The Editorial Office of the Econometrics Journal is based in the Faculty of Economics at the University of Cambridge with Richard J Smith as Managing Editor.

Progress

Impact factors

The third set of data from the ISI Citation Index on the Econometrics Journal became available for 2009. The journal impact factor is 0.733 (0.750) with the immediacy index at 0.125 (0.065); 2008 data are given in parentheses. The first of these data ranks the Econometrics Journal at 127 (104) out of 247 (209) economics journals.

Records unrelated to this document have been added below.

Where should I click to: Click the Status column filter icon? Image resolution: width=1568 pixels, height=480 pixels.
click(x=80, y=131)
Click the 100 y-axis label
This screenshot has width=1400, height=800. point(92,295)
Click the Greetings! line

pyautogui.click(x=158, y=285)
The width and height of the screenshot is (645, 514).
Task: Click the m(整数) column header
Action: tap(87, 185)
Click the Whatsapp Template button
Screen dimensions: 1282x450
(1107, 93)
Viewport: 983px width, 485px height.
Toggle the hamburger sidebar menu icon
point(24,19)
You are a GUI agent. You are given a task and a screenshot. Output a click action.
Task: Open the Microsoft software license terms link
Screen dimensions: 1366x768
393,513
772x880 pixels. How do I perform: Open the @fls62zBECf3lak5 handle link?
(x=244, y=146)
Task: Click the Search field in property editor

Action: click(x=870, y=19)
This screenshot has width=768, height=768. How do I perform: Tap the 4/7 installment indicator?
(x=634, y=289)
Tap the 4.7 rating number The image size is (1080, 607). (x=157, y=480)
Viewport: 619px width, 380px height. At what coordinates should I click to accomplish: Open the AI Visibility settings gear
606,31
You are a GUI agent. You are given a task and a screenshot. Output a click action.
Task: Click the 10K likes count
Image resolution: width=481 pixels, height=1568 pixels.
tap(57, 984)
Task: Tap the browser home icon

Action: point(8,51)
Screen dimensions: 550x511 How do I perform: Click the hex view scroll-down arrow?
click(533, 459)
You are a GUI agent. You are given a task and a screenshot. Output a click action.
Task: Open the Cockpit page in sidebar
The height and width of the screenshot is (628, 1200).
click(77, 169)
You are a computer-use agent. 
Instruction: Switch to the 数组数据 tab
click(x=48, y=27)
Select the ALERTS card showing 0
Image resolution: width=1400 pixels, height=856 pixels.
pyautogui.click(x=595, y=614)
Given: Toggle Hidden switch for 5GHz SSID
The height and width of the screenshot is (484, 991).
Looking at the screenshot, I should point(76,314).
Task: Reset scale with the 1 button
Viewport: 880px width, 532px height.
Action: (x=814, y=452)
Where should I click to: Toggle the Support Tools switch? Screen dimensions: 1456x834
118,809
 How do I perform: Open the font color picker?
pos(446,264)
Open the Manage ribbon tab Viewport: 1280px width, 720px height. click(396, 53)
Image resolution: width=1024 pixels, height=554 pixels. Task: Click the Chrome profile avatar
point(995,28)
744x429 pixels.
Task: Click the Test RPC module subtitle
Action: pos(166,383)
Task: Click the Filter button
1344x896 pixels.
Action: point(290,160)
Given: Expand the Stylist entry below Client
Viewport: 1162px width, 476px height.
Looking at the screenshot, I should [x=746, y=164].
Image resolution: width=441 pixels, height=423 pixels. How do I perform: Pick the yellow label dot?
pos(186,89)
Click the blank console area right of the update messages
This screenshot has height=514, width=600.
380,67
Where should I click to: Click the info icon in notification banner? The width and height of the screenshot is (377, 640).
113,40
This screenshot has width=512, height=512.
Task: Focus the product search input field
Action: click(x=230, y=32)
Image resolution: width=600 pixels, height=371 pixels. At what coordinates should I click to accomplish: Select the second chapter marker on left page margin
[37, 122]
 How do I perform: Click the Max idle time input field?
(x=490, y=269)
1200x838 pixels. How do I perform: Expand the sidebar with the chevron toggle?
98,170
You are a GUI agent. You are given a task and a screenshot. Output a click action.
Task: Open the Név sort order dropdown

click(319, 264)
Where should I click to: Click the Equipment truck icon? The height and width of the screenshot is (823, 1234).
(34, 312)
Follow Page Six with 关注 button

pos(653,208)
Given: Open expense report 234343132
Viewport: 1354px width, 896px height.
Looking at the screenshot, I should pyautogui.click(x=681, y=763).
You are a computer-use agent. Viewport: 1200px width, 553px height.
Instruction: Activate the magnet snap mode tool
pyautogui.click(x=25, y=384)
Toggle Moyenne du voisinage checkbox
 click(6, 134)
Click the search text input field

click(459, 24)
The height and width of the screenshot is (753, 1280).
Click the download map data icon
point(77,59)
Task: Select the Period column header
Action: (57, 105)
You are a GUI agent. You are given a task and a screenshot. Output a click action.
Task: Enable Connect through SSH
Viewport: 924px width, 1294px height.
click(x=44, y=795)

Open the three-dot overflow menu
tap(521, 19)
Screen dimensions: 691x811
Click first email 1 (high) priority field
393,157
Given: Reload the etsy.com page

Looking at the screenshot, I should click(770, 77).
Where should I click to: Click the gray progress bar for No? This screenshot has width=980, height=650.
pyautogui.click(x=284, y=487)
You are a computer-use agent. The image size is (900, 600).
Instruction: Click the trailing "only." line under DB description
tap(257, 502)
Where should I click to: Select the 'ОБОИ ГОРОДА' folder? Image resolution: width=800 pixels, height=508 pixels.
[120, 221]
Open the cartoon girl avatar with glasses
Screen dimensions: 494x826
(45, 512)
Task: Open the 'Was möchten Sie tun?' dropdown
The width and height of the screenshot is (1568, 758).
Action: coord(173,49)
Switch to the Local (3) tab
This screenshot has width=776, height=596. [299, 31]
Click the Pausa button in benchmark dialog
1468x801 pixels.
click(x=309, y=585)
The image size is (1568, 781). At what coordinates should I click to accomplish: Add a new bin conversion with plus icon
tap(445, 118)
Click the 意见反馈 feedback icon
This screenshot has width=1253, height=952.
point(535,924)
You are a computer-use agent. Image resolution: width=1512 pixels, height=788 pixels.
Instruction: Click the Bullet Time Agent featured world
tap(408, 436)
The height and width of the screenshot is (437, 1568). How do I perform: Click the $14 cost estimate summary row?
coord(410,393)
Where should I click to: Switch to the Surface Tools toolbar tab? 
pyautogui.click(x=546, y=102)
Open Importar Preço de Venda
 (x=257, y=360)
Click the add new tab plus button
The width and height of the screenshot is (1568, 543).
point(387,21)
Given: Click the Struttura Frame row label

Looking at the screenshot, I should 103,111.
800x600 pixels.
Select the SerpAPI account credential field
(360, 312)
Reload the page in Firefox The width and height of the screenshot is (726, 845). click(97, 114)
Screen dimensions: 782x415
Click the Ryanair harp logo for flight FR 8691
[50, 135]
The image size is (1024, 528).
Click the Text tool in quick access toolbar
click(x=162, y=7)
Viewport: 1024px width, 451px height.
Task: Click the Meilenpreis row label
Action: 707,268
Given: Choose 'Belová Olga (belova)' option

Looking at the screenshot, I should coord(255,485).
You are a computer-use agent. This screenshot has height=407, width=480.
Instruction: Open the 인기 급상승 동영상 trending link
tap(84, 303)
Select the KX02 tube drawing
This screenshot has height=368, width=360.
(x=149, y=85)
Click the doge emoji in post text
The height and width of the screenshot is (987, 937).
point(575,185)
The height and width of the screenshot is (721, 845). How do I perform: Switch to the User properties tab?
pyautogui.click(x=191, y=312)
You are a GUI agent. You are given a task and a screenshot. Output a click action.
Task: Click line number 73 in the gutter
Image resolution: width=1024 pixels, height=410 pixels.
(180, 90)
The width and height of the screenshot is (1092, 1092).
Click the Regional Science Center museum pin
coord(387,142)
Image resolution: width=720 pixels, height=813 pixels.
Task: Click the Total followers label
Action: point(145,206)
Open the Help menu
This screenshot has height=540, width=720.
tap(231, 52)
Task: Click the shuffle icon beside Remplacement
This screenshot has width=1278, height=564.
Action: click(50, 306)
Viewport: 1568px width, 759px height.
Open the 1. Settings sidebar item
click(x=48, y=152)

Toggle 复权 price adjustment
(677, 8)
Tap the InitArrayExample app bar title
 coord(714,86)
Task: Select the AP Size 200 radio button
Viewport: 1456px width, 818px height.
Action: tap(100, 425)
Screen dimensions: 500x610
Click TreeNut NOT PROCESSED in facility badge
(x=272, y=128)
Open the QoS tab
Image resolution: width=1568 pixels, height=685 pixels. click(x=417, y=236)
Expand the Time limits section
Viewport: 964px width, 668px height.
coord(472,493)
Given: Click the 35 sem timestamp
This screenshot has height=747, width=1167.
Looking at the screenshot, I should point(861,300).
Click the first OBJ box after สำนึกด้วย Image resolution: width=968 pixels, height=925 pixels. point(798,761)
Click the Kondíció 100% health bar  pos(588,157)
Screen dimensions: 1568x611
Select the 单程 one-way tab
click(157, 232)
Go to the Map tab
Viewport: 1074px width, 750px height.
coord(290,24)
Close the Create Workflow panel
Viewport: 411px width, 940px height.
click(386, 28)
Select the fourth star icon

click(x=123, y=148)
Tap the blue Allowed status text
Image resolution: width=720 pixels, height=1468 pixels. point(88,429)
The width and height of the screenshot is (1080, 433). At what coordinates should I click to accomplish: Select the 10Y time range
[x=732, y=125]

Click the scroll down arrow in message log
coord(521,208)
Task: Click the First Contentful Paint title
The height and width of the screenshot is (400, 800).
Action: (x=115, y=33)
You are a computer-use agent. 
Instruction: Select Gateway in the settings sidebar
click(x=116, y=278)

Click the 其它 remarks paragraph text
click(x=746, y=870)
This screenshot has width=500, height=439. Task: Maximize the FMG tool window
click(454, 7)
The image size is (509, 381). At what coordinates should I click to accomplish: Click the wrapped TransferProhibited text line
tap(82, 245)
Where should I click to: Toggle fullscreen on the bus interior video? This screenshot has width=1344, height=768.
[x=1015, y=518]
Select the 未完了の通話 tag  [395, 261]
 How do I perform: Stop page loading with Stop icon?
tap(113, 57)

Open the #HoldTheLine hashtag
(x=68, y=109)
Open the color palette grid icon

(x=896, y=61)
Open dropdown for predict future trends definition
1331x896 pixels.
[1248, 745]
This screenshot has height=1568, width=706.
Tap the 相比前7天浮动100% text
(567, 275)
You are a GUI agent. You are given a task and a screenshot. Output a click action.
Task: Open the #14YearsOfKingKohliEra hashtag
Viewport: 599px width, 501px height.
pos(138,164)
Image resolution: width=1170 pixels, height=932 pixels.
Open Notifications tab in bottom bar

These statistics are very similar to those for 2008 and therefore remain rather disappointing; the corresponding figures for competitor journals are Econometric Theory 0.743 (125), Journal of Econometrics 1.902 (32), Review of Economics and Statistics 2.555, (18), Journal of Applied Econometrics 1.635 (42) and Journal of Business and Economic Statistics 1.562 (45).

Promotion

Table 1 which displays the geographical distribution of submissions indicates that proportionately the Econometrics Journal is still failing to attract submissions from North America. Indeed in relative terms the numbers of submissions from North America has declined since 2009. In contradistinction Table 2 emphasises the continuing predominance of accepted papers originating in North America and Europe.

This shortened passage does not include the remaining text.